Now, it's important to understand that calories in and of themselves aren't bad, according to HealthySD.gov. Your body gets energy from calories; and, without them, you'd have trouble with essential, basic functions. For instance, your heart wouldn't work if you cut all calories from your diet. But, while you need calories, problems start when someone consumes larger than recommended amounts of calories and then doesn't burn off those calories through exercise or some other form of physical activity. While calorie consumption can affect weight, Harvard Health Publishing notes that two people could reduce their calorie intake but have different weight loss results because they have different metabolisms.
Instead of calorie counting, Dr. Fatima Cody Stanford, an obesity specialist and assistant professor of medicine and pediatrics at Harvard Medical School, recommends avoiding processed foods. This not only includes snacks but also meals. Additionally, sticking to an exercise routine and getting enough sleep can also help with healthy weight management.
What about iron and gluten-free foods?
According to Johns Hopkins Medicine, if a food is gluten-free, then it might be lacking in micronutrients. As the CDC explains, iron is an essential micronutrient. So, while our bodies don't require large amounts of micronutrients, getting the right amounts of them is essential to our overall health.
Specifically, we need iron for a number of functions like producing certain hormones, per the NIH Office of Dietary Supplements. Iron is also crucial when it comes to oxygen being transported via the blood and delivered to our muscles. Although our bodies do have some iron stored in case iron intake goes down, once that backup supply dips to a certain level, we can develop iron deficiency anemia, which can reduce how much oxygen the parts of our bodies receive from our bloodstream.

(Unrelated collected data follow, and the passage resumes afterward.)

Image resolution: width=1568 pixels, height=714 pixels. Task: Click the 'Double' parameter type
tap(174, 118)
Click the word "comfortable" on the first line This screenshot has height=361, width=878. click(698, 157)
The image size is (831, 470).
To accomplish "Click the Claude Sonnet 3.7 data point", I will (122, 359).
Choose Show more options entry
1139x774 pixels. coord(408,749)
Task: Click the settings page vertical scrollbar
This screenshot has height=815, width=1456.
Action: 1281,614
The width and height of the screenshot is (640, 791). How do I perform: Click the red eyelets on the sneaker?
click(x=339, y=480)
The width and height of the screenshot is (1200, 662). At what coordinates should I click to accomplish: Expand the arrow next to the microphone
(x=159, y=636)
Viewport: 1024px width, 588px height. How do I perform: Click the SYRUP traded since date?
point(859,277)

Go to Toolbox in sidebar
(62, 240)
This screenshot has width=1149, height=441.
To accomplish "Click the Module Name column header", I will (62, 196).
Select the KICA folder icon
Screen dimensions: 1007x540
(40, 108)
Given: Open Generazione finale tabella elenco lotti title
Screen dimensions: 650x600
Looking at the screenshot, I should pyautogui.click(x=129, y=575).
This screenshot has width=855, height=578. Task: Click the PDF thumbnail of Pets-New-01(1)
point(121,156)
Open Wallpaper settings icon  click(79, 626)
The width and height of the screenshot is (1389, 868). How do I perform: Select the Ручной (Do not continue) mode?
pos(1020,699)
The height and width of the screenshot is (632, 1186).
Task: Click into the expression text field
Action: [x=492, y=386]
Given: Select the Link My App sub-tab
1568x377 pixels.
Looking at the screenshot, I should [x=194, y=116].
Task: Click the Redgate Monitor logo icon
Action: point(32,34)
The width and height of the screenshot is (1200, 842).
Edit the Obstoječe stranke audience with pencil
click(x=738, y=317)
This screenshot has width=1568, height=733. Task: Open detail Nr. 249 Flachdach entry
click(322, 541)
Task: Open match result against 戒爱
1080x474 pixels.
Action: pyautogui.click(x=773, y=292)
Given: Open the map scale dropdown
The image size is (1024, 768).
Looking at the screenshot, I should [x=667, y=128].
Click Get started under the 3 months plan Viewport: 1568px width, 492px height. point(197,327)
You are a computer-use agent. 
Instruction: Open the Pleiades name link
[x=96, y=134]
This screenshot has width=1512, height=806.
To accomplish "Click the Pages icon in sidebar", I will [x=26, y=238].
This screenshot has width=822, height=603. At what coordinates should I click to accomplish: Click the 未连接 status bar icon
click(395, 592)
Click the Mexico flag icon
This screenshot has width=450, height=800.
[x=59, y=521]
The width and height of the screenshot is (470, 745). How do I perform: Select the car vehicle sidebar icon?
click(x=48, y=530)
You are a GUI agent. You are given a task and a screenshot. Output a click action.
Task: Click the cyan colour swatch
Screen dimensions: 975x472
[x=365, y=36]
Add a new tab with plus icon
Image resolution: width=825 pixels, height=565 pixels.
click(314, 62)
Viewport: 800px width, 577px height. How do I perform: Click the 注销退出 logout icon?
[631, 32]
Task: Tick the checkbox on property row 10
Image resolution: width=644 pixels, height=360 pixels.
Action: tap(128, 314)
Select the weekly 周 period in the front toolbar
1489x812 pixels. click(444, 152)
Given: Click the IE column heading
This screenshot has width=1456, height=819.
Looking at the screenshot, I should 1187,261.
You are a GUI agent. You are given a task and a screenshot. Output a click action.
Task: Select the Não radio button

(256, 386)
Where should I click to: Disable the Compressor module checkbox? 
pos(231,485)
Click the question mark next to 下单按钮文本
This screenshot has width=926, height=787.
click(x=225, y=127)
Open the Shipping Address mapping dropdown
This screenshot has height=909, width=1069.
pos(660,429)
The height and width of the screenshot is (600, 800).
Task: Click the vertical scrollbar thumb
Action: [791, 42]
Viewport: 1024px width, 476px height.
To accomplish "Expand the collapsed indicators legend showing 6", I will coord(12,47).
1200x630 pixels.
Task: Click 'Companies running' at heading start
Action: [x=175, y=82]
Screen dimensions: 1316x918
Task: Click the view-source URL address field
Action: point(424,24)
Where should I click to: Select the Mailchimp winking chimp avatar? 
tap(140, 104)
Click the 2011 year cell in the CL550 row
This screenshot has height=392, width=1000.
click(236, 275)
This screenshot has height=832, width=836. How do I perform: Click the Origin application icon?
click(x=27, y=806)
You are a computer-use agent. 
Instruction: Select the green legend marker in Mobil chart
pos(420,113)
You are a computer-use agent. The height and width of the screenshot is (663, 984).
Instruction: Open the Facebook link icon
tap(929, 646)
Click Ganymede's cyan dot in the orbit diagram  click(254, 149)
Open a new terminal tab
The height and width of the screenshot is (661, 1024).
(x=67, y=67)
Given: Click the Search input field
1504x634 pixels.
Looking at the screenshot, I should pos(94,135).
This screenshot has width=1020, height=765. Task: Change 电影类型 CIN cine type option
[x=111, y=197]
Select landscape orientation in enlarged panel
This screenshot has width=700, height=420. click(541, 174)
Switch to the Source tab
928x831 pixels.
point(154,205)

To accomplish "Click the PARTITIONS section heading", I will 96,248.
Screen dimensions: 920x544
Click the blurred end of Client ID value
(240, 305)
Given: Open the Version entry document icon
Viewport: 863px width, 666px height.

Also, if we have iron deficiency anemia, we can experience problems like lower energy levels and difficulty concentrating, as well as become more susceptible to infections.
Additionally, the NIH Office of Dietary Supplements states, "Iron deficiency is not uncommon in the United States." It's important to note, however, that a 2001 study in The American Journal of Gastroenterology concluded that gluten-free diets might help with iron deficiency anemia. If you believe you have an iron deficiency, speak with a healthcare professional. And when selecting gluten-free foods including snacks, you might want to check their iron content.